Scientists demonstrated that it could read out the signals from a type of qubit called a superconducting qubit using laser light—and without destroying the qubit at the same time.
Artist's depiction of an electro-optic transducer, an ultra-thin device that can capture and transform the signals coming from a superconducting qubit. (Credit: Steven Burrows/JILA)
Qubits are a basic building block for quantum computers, but they’re also notoriously fragile—tricky to observe without erasing their information in the process. Now, new research from CU Boulder and the National Institute of Standards and Technology (NIST) may be a leap forward for handling qubits with a light touch.
In the study, a team of physicists demonstrated that it could read out the signals from a type of qubit called a superconducting qubit using laser light—and without destroying the qubit at the same time.
The group’s results could be a major step toward building a quantum internet, the researchers say. Such a network would link up dozens or even hundreds of quantum chips, allowing engineers to solve problems that are beyond the reach of even the fastest supercomputers around today. They could also, theoretically, use a similar set of tools to send unbreakable codes over long distances.
The study, published June 15 in the journal Nature, was led by JILA, a joint research institute between CU Boulder and NIST.
“Currently, there’s no way to send quantum signals between distant superconducting processors like we send signals between two classical computers,” said Robert Delaney, lead author of the study and a former graduate student at JILA.

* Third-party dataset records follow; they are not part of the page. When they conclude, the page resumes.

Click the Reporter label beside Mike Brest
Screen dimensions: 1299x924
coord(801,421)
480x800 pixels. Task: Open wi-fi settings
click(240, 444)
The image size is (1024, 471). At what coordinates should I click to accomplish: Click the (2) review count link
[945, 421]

Quantum computers, which run on qubits, get their power by tapping into the properties of quantum physics, or the physics governing very small things. Delaney explained the traditional bits that run your laptop are pretty limited: They can only take on a value of zero or one, the numbers that underly most computer programming to date. Qubits, in contrast, can be zeros, ones or, through a property called “superposition,” exist as zeros and ones at the same time.
But working with qubits is also a bit like trying to catch a snowflake in your warm hand. Even the tiniest disturbance can collapse that superposition, causing them to look like normal bits.

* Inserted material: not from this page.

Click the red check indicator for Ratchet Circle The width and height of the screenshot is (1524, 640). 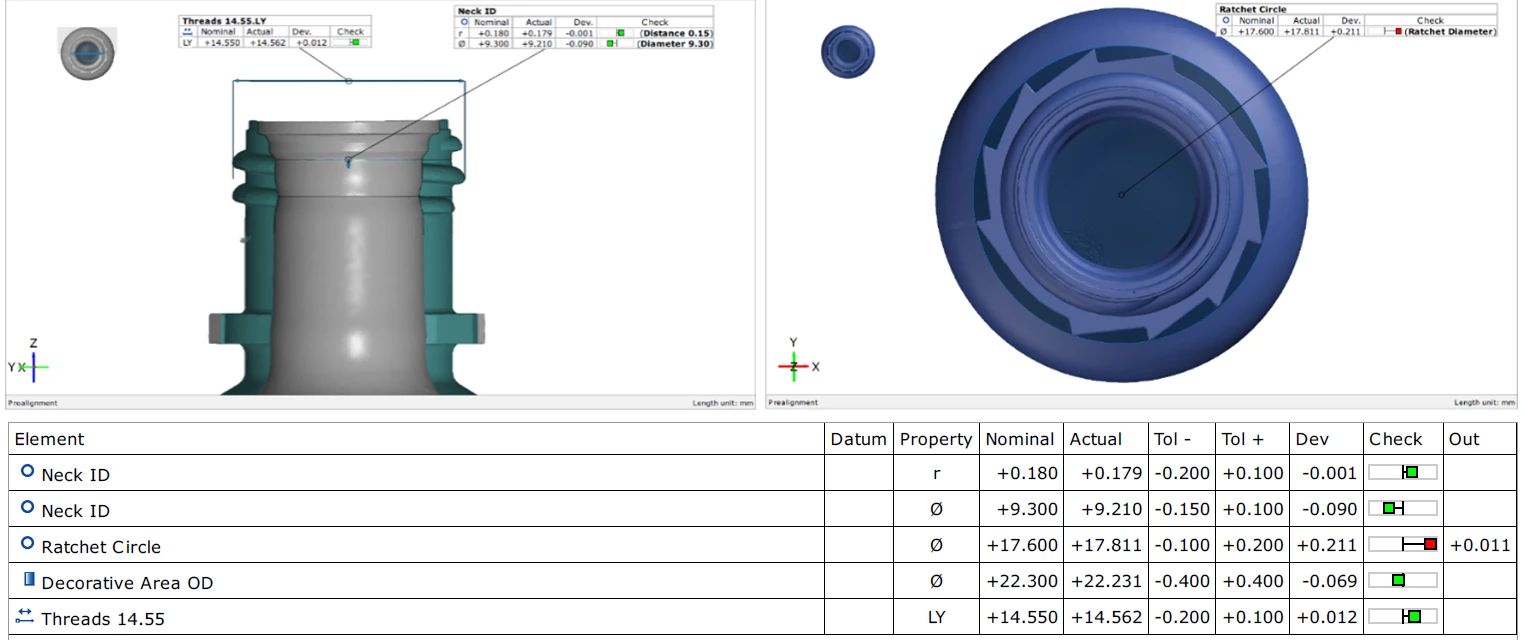1430,544
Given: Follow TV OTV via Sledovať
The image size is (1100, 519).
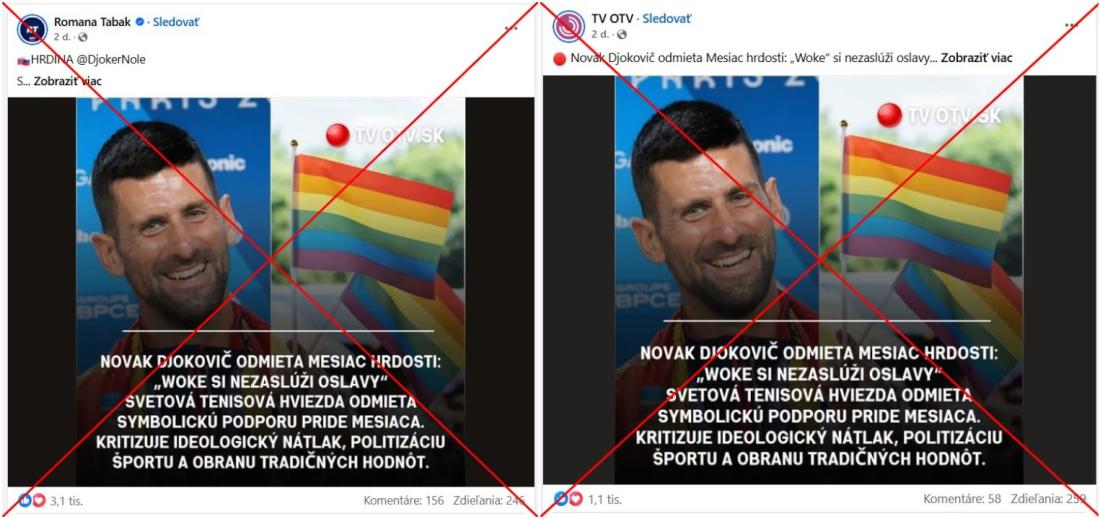Looking at the screenshot, I should [666, 19].
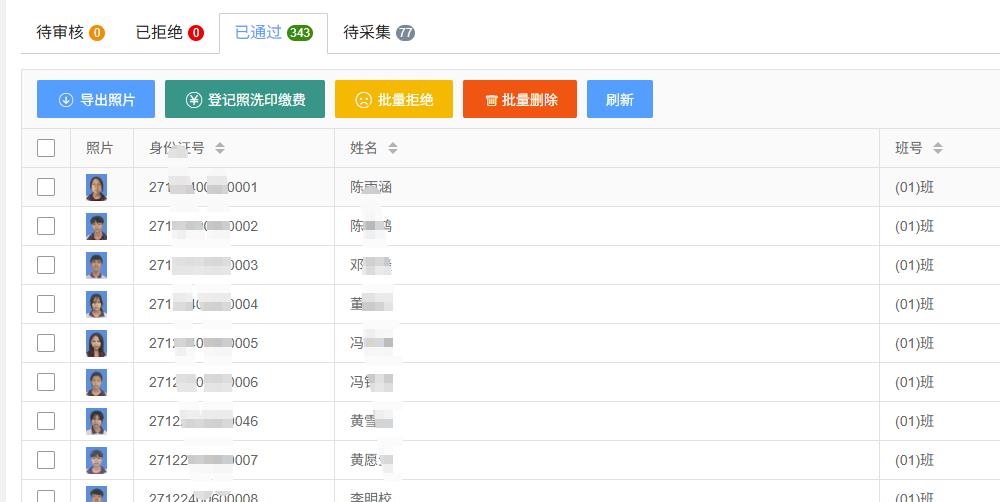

In the new study, Delaney and his colleagues showed they could get around that fragility. The team uses a wafer-thin piece of silicon and nitrogen to transform the signal coming out of a superconducting qubit into visible light—the same sort of light that already carries digital signals from city to city through fiberoptic cables.
“Researchers have done experiments to extract optical light from a qubit, but not disrupting the qubit in the process is a challenge,” said study co-author Cindy Regal, JILA fellow and associate professor of physics at CU Boulder.

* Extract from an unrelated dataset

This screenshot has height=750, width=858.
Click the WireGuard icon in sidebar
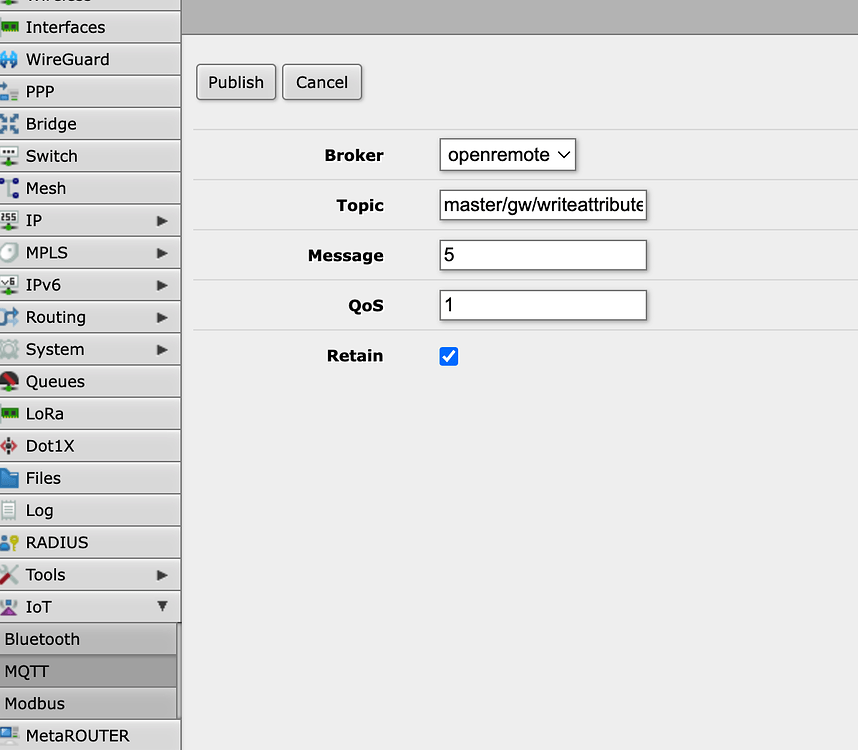[10, 60]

There are a lot of different ways to make a qubit, she added.
Some scientists have assembled qubits by trapping an atom in laser light. Others have experimented with embedding qubits into diamonds and other crystals. Companies like IBM and Google have begun designing quantum computer chips using qubits made from superconductors.
Superconductors are materials that electrons can speed around without resistance. Under the right circumstances, superconductors will emit quantum signals in the form of tiny particles of light, or “photons,” that oscillate at microwave frequencies.
And that’s where the problem starts, Delaney said.
To send those kinds of quantum signals over long distances, researchers would first need to convert microwave photons into visible light, or optical, photons—which can whiz in relative safety through networks fiberoptic cables across town or even between cities. But when it comes to quantum computers, achieving that transformation is tricky, said study co-author Konrad Lehnert.
In part, that’s because one of the main tools you need to turn microwave photons into optical photons is laser light, and lasers are the nemesis of superconducting qubits. If even one stray photon from a laser beam hits your qubit, it will erase completely.
“The fragility of qubits and the essential incompatibility between superconductors and laser light makes usually prevents this kind of readout,” said Lehnert, a NIST and JILA fellow.
To get around that obstacle, the team turned to a go-between: a thin piece of material called an electro-optic transducer.
Delaney explained the team begins by zapping that wafer, which is too small to see without a microscope, with laser light. When microwave photons from a qubit bump into the device, it wobbles and spits out more photons—but these ones now oscillate at a completely different frequency. Microwave light goes in, and visible light comes out
In the latest study, the researchers tested their transducer using a real superconducting qubit. They discovered the thin material could achieve this switcheroo while also effectively keeping those mortal enemies, qubits and lasers, isolated from each other. In other words, none of the photons from the laser light leaked back to disrupt the superconductor.
“Our electro-optic transducer does not have much effect on the qubit,” Delaney said.
The team hasn’t gotten to the point where it can transmit actual quantum information through its microscopic telephone booth. Among other issues, the device isn’t particularly efficient yet. It takes about 500 microwave photons, on average, to produce a single visible light photon.
The researchers are currently working to improve that rate. Once they do, new possibilities may emerge in the quantum realm. Scientists could, theoretically, use a similar set of tools to send quantum signals over cables that would automatically erase their information when someone was trying to listen in. Mission Impossible made real, in other words, and all thanks to the sensitive qubit.